Stop at 3, Duterte tells couples

DAVAO CITY—Three’s the limit.

Amid a highly charged debate on the reproductive health (RH) bill, Vice Mayor Rodrigo Duterte set the number of children for a family in advising 51 couples whose marriage vows he helped solemnize in a “kasalang bayan” (community wedding) at  NHA village in Maa District here on Friday.

“Once you reach three [children], you should stop. Consider that your boundary,” Duterte said in a pitch for pills and contraceptives.

Leaders of the Roman Catholic Church have vehemently criticized the bill still pending approval in both chambers of Congress, calling the measure “antifamily” and “antilife.” Proponents, however, say it aims to provide couples access to contraception and other birth control methods and information as part of a national population policy to improve quality of life.

“The Church has a different stand, but as government officials, we can easily see the situation,” Duterte said.

“I’m telling you there’s no way that a jobless housewife with six to eight children living with an equally jobless husband can raise a decent family,” he told the couples. Most of them have already been living together for years and have a number of children.

Even long before the debate over the RH bill, Duterte said the city had already been implementing its own version of the measure.

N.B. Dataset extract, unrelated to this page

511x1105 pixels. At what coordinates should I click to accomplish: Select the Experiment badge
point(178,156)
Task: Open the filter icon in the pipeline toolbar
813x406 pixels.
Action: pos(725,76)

In early 2006, Duterte, who was then mayor, announced that he was giving P5,000 financial assistance to men and women who would avail themselves of the city’s free vasectomy and ligation services.

Health officials and workers told journalists that the amount, later reduced to P3,000, was not a cash aid but would cover hospital expenses for the procedure. City health officer Josephine Villafuerte said her office had run out of funds for the program over the last two years and was forced to scrap the amount.

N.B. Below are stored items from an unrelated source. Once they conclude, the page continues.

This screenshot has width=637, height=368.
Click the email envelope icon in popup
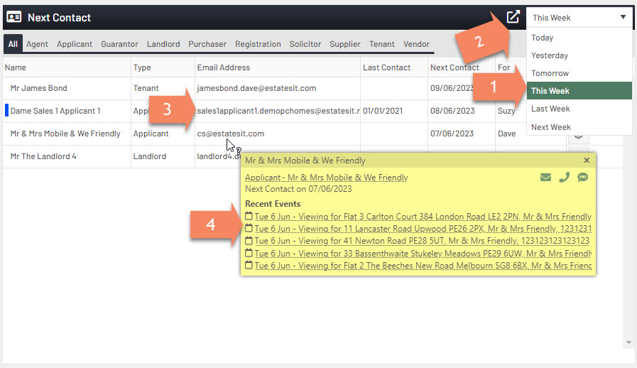pyautogui.click(x=545, y=178)
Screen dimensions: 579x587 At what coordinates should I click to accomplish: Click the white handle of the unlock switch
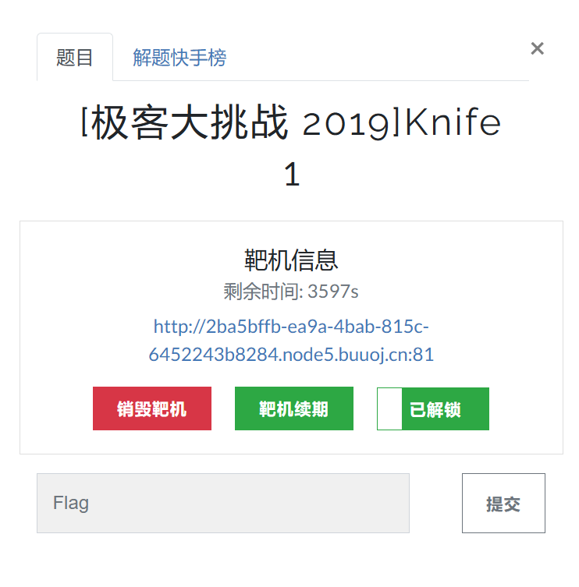[x=389, y=408]
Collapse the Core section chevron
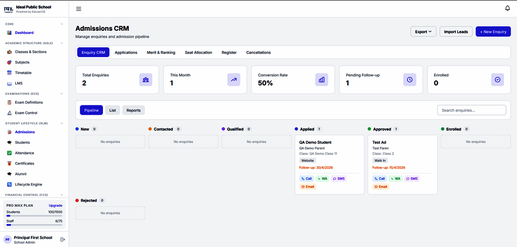Image resolution: width=517 pixels, height=247 pixels. (61, 24)
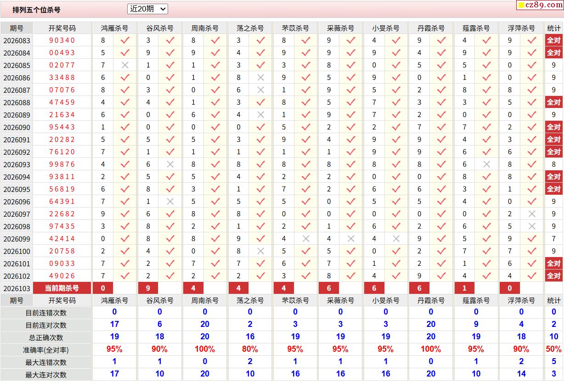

Duterte said he was still willing to assist couples seeking contraceptives.

“The cost of pills and contraceptives is so cheap that if you don’t have the money, just come to me, because I will pay for it,” he said.

“I am for the RH bill because it is something good for the people,” Duterte said. “I disagree with the Church. The priests are just taking the debate personally, but when people no longer have anything to eat, they turn to public officials for help.”

Health workers campaigning for the government’s family planning services said the husbands actually refused to have their wives ligated, fearing that it would make the women “unfaithful.”

Duterte acknowledged that the male ego remained a stumbling block for the program.